Work task: For this exercise, retype the lines from the one that holds "This screenshot has height=708, width=1160." through the one that holds "Open filter on last village column header" in the records below, both included, exactly and without pictures.

Information provided:
* * * * * * *

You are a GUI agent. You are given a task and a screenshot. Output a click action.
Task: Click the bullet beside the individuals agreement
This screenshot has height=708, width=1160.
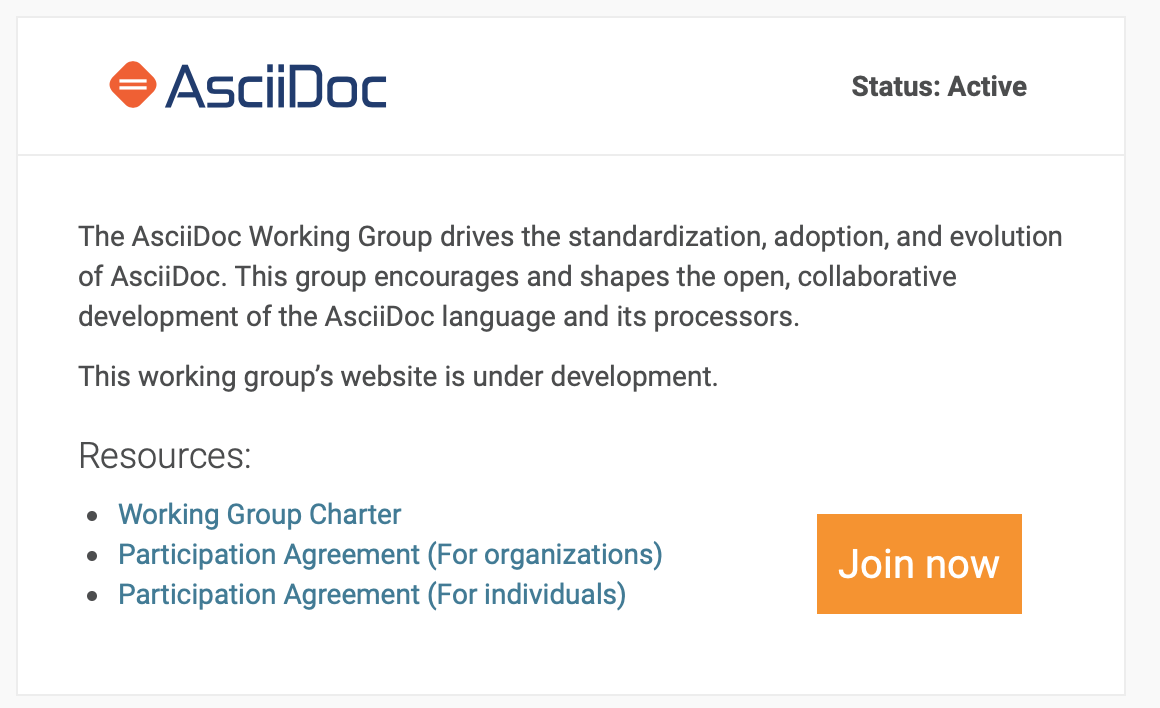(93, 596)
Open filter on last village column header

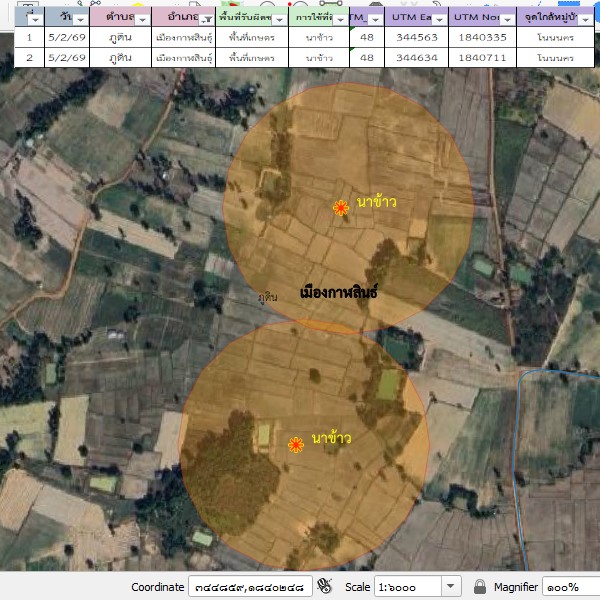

* * * * * * *

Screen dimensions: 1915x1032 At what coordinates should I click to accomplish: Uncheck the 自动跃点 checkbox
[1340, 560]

* * * * * * *

Solution:
This screenshot has height=708, width=1160.
(93, 596)
Open filter on last village column header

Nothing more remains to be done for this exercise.